[Zope-dev] [Petition] Kludge for Splitter.c (long)

Michel Pelletier michel@digicool.com
Mon, 17 Jan 2000 16:29:53 -0500


> -----Original Message-----
> From: LEE, Kwan Soo [mailto:kslee@plaza1.snu.ac.kr]


> 1. How about a dumb kludge Splitter.c which treats the 
> characters in the user-specifiable/configuable list as white 
> space and all other characters upto char(255) as meaningfull 
> character and splits the text.

This could fix your problem, but won't work for multi-byte char strings.

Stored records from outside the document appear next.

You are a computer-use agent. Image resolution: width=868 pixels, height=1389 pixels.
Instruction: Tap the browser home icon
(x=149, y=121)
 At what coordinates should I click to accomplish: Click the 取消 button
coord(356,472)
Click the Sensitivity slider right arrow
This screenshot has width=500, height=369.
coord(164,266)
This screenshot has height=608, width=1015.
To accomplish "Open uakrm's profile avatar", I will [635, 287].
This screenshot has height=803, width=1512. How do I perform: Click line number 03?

> In Korean, the current approach based on 'stem' words and 
> 'stop' words will simple not work. For we have quite 
> different writing convention. I guess many other (small) 
> languages have simillar problems. Still, Full Text Search 
> capabilities are so valuable to live without it. 

Currently, the stemming and stopping of works in ZCatalog is English
language dependent.

> Furthermore, what if a Zope site contains documents in many 
> languages? I guess the approach based on _ONE_ locale will 
> not work greatly. Does one need several personalities of Splitter?

Possibly, or a new approach to the whole problem.
 
> Before the "Full I18N/Localization Support"(I'm not sure what 
> that mean ...) of Python & ZOPE,  a (maybe unsupported or 

I18N means 'internationalization':  'I' followed by 18 chars followed
by 'N'.

> community supported) kludge Splitter module with adequate 
> warning may relieve the lives of lots of 
> none-English/European Language Zopistas. 
> 
> 2. Can any one eplain(or give the clue of) the difference of 
> SearchIndex/ZCatalog i Zope 2.0.x and 2.1.x? Especially the 
> role of subindex in TextIndex.py and UnTextIndex.py? My 
> Splitter.py gets errors whenever subindex is related.

If your splitter works identically to the one that comes with Zope
there should be no problem.

-Michel